Collection entries
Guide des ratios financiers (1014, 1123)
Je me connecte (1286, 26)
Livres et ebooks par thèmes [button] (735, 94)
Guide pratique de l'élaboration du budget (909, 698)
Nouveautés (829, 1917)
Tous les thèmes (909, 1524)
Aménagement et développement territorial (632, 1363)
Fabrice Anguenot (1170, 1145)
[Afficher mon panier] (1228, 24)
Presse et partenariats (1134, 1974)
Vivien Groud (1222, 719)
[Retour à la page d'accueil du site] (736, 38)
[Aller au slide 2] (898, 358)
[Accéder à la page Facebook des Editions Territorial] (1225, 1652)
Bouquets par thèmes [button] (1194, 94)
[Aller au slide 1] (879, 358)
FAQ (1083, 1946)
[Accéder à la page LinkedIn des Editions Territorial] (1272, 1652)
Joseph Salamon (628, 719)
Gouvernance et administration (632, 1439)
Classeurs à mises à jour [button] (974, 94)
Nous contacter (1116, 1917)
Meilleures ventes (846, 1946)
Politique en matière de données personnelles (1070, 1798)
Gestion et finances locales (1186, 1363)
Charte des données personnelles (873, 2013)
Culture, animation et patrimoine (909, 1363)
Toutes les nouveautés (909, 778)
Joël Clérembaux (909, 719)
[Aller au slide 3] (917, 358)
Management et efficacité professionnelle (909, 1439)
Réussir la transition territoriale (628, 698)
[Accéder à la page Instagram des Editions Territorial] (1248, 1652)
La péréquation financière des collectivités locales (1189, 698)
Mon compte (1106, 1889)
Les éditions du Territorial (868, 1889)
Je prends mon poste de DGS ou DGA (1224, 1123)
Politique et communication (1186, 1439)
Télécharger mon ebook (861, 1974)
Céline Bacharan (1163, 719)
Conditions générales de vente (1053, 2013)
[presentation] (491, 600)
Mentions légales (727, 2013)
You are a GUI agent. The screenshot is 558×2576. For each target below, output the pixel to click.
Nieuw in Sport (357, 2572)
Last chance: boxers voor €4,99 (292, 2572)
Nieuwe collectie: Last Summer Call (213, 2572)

Your instructions ▸ Among the entries above, find the line with "Charte des données personnelles (873, 2013)" and the line with "Last chance: boxers voor €4,99 (292, 2572)"; give again exactly these two lines and all lines between them.

Worked solution ▸
Charte des données personnelles (873, 2013)
Culture, animation et patrimoine (909, 1363)
Toutes les nouveautés (909, 778)
Joël Clérembaux (909, 719)
[Aller au slide 3] (917, 358)
Management et efficacité professionnelle (909, 1439)
Réussir la transition territoriale (628, 698)
[Accéder à la page Instagram des Editions Territorial] (1248, 1652)
La péréquation financière des collectivités locales (1189, 698)
Mon compte (1106, 1889)
Les éditions du Territorial (868, 1889)
Je prends mon poste de DGS ou DGA (1224, 1123)
Politique et communication (1186, 1439)
Télécharger mon ebook (861, 1974)
Céline Bacharan (1163, 719)
Conditions générales de vente (1053, 2013)
[presentation] (491, 600)
Mentions légales (727, 2013)
You are a GUI agent. The screenshot is 558×2576. For each target below, output the pixel to click.
Nieuw in Sport (357, 2572)
Last chance: boxers voor €4,99 (292, 2572)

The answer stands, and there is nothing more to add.